Brasília (DF) – O percentual de lares brasileiros com dívidas atingiu 82% em julho, consolidando uma trajetória de crescimento ininterrupto por seis meses consecutivos. O índice supera o registrado em junho, quando a marca era de 81,6%, e mantém distância do patamar de 78,5% observado em julho do ano anterior. Os dados abrangem modalidades como cartão de crédito, empréstimos pessoais, financiamentos habitacionais, carnês e crédito consignado.
Recuo na inadimplência
Apesar da alta no endividamento geral, o volume de famílias com contas atrasadas apresentou discreta queda, passando de 29,9% em junho para 29,8% em julho. O tempo médio de atraso também seguiu um movimento de redução, atingindo 64,6 dias, ante 65,1 dias registrados em abril. O levantamento, que ouviu 18 mil famílias, indica que o cartão de crédito permanece como o principal motor do endividamento, respondendo por 85,3% das pendências financeiras dos consumidores.
O comprometimento do orçamento doméstico com dívidas está em 29,5% da renda familiar, com uma duração média de 7,2 meses para o pagamento. O impacto financeiro é sentido de maneira desigual entre as faixas de rendimento: 84,9% das famílias que recebem até três salários mínimos possuem dívidas, enquanto o índice cai para 72% entre lares com renda acima de dez salários mínimos. A inadimplência segue a mesma lógica, atingindo 38,5% do estrato mais pobre e 15,1% dos mais ricos.
Contexto de juros
A divulgação dos dados ocorreu logo após o COPOM decidir pela redução da taxa Selic de 14,25% para 14% ao ano. Especialistas avaliam que, embora a medida possa favorecer a renegociação de débitos e reduzir o custo de novas operações de crédito a longo prazo, os efeitos imediatos no orçamento doméstico serão limitados.
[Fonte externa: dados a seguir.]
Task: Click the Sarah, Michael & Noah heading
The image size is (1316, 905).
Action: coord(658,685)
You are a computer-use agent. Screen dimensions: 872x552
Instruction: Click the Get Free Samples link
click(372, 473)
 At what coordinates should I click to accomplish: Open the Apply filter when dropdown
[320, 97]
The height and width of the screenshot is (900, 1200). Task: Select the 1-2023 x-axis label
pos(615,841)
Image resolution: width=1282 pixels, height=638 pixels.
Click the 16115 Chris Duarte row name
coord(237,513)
A projeção para os próximos meses indica que a pressão sobre as famílias deve persistir. A estimativa aponta que o endividamento pode chegar a 82,6% em setembro, com o índice de inadimplência possivelmente atingindo 30,3% no mesmo período. A recuperação da capacidade de consumo é vista como um processo gradual, condicionado ao controle da inflação e à manutenção de uma política monetária que facilite o alívio das contas domésticas.